----- Data for processing -----

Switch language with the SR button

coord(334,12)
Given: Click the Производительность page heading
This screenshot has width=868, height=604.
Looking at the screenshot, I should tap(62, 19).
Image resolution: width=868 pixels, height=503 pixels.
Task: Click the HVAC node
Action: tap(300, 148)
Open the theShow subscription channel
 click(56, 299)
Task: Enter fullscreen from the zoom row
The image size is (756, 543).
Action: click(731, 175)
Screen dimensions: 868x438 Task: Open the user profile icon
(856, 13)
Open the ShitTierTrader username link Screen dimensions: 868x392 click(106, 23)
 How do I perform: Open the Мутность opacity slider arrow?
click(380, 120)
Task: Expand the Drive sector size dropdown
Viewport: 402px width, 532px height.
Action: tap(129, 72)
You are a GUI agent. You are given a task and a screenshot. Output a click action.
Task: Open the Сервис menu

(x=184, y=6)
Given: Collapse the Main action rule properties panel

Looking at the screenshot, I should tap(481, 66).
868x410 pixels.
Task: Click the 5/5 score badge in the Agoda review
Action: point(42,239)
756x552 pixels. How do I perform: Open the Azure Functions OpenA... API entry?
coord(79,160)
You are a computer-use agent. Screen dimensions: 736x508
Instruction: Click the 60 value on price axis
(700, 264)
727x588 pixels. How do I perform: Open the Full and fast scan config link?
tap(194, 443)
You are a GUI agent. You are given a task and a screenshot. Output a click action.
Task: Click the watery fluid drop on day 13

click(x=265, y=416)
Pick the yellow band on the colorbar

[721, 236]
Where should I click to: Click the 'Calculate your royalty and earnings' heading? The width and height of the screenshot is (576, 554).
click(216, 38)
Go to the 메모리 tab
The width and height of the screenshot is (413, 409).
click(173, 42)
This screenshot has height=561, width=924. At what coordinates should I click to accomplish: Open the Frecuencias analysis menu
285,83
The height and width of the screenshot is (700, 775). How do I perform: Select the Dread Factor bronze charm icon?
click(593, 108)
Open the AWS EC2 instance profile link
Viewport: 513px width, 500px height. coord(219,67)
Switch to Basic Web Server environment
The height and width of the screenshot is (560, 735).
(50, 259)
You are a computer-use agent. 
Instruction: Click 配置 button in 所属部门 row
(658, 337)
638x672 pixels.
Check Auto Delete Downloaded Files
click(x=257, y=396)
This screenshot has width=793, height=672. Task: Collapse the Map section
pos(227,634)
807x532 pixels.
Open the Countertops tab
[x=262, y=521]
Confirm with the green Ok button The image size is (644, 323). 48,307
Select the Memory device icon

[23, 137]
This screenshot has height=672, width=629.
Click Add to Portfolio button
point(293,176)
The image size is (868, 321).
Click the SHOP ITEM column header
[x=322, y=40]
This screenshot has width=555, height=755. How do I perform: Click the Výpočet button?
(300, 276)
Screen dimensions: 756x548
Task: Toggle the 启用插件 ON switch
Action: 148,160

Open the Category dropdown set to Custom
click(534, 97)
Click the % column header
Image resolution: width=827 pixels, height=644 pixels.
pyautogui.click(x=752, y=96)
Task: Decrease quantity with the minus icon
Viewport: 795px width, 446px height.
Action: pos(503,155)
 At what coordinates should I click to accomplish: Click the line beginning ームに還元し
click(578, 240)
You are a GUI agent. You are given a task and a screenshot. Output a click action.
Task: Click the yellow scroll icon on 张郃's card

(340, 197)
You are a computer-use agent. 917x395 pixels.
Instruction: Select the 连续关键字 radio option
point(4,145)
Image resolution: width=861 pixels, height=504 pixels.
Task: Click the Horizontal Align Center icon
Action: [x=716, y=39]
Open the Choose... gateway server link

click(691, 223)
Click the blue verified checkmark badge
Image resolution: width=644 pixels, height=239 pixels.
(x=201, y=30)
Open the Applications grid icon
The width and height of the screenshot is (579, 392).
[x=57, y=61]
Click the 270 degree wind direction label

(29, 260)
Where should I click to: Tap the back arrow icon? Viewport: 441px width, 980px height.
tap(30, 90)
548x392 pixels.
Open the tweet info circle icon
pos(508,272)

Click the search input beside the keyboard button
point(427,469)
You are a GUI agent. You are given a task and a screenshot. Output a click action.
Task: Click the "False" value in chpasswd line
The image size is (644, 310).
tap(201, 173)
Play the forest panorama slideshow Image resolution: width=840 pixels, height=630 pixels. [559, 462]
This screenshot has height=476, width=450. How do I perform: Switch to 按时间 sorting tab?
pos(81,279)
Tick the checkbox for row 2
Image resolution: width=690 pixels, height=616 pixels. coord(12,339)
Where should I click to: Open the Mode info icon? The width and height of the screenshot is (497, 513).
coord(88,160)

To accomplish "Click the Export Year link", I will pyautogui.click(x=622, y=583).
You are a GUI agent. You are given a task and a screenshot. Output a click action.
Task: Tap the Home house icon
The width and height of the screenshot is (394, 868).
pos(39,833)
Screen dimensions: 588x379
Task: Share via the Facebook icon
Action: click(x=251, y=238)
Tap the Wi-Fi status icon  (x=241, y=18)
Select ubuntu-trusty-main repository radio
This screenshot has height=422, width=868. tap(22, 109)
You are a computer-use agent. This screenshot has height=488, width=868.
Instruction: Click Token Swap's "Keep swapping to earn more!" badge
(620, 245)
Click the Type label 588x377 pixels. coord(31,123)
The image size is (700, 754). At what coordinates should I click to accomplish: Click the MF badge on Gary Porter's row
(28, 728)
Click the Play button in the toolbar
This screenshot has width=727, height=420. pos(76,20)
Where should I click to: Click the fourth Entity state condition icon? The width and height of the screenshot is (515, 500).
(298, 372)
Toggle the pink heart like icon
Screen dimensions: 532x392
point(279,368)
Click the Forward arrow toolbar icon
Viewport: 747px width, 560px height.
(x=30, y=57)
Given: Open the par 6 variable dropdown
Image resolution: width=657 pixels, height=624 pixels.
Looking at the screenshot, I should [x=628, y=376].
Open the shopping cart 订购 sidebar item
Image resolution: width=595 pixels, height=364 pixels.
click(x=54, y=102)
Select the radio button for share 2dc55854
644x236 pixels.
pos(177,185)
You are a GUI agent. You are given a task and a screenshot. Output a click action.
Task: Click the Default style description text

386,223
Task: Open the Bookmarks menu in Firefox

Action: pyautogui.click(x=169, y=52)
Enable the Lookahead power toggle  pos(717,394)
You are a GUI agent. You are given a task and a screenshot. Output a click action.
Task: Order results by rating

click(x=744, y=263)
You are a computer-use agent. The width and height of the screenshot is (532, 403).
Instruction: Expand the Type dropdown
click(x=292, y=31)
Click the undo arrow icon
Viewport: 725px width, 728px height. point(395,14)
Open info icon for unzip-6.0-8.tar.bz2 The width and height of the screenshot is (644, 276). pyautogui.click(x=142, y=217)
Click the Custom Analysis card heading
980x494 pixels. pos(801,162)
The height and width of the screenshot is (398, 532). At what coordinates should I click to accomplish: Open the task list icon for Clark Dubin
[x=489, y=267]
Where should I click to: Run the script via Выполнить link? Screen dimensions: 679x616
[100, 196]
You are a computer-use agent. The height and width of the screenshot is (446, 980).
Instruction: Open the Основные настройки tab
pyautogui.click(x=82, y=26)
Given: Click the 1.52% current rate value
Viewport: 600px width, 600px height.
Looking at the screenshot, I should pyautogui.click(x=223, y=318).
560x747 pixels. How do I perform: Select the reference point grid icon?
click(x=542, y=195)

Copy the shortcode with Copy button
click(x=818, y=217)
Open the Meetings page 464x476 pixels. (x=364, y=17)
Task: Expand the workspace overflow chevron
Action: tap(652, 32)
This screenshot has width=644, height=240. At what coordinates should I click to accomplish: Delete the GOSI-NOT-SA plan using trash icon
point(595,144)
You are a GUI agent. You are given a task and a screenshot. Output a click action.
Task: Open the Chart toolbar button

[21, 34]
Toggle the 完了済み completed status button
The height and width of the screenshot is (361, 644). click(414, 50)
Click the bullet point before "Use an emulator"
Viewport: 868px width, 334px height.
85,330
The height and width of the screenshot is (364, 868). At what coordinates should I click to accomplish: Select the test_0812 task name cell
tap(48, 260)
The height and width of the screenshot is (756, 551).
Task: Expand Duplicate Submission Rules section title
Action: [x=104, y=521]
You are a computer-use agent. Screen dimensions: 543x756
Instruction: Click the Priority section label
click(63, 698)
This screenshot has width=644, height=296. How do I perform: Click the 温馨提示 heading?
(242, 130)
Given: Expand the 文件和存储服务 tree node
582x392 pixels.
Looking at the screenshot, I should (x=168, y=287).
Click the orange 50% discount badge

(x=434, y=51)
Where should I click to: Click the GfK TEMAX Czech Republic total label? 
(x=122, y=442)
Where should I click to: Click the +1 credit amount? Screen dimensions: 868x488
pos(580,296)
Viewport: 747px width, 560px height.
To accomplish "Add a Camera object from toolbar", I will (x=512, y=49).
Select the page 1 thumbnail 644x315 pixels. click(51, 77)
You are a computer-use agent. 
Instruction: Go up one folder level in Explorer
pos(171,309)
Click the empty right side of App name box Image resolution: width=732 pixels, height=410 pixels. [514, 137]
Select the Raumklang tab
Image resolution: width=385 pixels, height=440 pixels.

-----

Task prompt:
The string "from" shows up in some lines of the listing. Copy each such line.

Solution:
Task: Enter fullscreen from the zoom row
To accomplish "Add a Camera object from toolbar", I will (x=512, y=49).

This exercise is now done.